Bu regülasyonlar Türkiye’de mevcut mu?
Tam olarak uygulanıyor mu?
Bilimsel verileri yok sayarak sorumsuzca toplumu yönlendirmeye çalışmak, yalnız gıda alanında değil, her alanda ülkenin geleceğine yapılan kötülüktür. Her türlü zorluk yenilerek, dünya standardında üretilen, gelişmiş ülkeler dahil, bir çok ülkede pazar payı bulan ürünlere uydurma suçlamalarda bulunanlara karşı durmak ülkedeki her bilim kuruluşunun, her meslek örgütünün, her bilim insanının sorumluluğu olmalıdır.
Yukarıdaki açıklamaların ışığında tavuk eti üretimi ile ilgili birkaç gerçeğin altını çizelim.
*Tavuk üretimi dünyada nasıl yapılıyorsa, Türkiye’de aynı şekilde yapılıyor. Yani Alman, İngiliz,Japon , Amerikalı vs hangi tavuk etini yiyorsa biz de aynısını yiyoruz.
*2014 yılında 431 000 ton tavuk eti 20 den fazla ülkeye ihraç edilmiş karşılığında 700 milyon dolar gelir elde edilmiştir. Yılda 400 milyon dolar civarında gelir de Yumurta ihracatından sağlanmaktadır. Kısacası üretim dünya standartlarında olduğu için yurt dışında pazar bulabilmektedir.

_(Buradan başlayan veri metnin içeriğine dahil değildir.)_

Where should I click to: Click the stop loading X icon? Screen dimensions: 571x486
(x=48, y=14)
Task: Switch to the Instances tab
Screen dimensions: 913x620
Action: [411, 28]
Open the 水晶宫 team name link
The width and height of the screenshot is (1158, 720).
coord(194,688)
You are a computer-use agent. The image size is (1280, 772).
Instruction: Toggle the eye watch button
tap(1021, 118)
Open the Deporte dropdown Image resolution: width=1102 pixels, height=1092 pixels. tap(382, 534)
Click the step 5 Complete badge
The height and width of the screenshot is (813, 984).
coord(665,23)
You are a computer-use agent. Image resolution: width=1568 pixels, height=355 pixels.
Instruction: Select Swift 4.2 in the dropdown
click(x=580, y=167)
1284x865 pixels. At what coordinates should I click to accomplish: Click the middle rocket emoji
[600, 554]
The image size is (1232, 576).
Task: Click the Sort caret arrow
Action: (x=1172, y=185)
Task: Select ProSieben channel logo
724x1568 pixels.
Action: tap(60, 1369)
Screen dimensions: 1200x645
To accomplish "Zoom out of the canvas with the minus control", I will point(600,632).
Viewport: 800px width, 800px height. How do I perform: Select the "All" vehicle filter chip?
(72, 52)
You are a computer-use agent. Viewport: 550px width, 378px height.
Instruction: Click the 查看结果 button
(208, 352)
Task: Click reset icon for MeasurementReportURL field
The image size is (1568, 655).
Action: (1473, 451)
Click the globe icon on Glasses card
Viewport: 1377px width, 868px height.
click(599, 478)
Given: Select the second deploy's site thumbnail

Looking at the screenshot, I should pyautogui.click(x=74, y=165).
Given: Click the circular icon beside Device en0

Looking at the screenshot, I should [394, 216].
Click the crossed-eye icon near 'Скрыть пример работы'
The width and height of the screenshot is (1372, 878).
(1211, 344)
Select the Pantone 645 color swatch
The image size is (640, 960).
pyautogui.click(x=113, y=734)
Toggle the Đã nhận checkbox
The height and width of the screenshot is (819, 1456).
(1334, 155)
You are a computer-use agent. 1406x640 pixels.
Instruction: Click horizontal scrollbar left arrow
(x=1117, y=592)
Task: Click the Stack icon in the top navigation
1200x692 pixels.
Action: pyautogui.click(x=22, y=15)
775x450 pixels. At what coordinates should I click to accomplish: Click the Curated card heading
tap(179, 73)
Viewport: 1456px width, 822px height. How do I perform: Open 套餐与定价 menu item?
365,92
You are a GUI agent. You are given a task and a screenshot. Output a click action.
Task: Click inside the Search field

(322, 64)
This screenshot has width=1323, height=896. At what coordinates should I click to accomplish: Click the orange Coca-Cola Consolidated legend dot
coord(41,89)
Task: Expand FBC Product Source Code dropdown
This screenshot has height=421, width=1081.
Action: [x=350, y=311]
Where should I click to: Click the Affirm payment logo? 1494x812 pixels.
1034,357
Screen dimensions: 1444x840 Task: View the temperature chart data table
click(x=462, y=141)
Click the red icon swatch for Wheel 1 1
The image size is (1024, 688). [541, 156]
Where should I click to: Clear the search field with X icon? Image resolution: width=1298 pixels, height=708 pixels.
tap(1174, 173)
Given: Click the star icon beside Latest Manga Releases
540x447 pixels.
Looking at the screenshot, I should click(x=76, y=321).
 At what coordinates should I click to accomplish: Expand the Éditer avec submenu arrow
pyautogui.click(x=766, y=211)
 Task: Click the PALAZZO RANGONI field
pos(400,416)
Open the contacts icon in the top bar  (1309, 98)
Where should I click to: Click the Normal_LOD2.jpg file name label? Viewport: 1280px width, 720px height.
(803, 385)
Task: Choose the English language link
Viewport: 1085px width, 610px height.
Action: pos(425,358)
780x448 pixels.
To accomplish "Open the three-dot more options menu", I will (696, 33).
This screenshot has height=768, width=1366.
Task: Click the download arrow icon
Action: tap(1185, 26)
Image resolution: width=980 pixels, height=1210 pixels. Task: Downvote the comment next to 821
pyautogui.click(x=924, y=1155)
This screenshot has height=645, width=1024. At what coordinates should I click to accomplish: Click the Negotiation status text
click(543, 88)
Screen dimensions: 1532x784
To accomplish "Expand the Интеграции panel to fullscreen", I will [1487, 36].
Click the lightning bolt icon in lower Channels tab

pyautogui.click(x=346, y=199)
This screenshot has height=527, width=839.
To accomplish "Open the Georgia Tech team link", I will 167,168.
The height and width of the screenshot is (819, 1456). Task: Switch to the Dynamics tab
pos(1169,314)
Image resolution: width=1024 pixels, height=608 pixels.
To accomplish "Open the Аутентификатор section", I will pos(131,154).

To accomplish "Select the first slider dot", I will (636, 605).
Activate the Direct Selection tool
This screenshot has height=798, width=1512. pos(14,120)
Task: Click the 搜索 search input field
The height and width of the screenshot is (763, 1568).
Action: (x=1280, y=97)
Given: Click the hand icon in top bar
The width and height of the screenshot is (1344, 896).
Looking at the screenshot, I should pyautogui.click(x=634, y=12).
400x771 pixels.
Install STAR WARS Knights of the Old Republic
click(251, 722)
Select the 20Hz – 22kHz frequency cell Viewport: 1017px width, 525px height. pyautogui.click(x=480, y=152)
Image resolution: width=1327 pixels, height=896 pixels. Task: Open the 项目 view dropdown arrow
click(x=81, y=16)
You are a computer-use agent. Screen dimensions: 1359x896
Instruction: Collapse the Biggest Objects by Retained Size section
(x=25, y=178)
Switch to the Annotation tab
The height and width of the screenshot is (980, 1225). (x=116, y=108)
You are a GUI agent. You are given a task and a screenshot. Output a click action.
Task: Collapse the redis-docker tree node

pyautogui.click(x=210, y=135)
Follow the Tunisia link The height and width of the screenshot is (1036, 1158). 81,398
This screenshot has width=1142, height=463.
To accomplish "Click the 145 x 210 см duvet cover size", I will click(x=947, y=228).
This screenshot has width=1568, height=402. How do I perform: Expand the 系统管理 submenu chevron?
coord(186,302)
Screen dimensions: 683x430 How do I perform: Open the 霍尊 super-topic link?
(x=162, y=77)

* Üretimin tamama yakını ulusal şirketler tarafından yapılmaktadır. Genelde küçük aile işletmeleri büyüyerek bugünkü, halini almıştır.
Şimdi sormak gerekir. Yavuz Dizdar, asılsız iddialarla insanlarımızı ucuz protein kaynağından uzaklaştırarak ve dünya standartlarında üretim yapan ulusal bir endüstrimizi her ortamda yıpratmaya çalışarak neyi amaçlamaktadır. Konuyu tartışmaya açan “insanbu.com web sitesinin” yazım alanının kısıtlı olduğunu düşünerek. Yazıyı burada sonlandırıyorum. Dizdar arkadaşımızın yukarıda kendine yönelttiğim soruya verdiği cevaptan sonra, yazıya devam etmeyi düşünüyorum.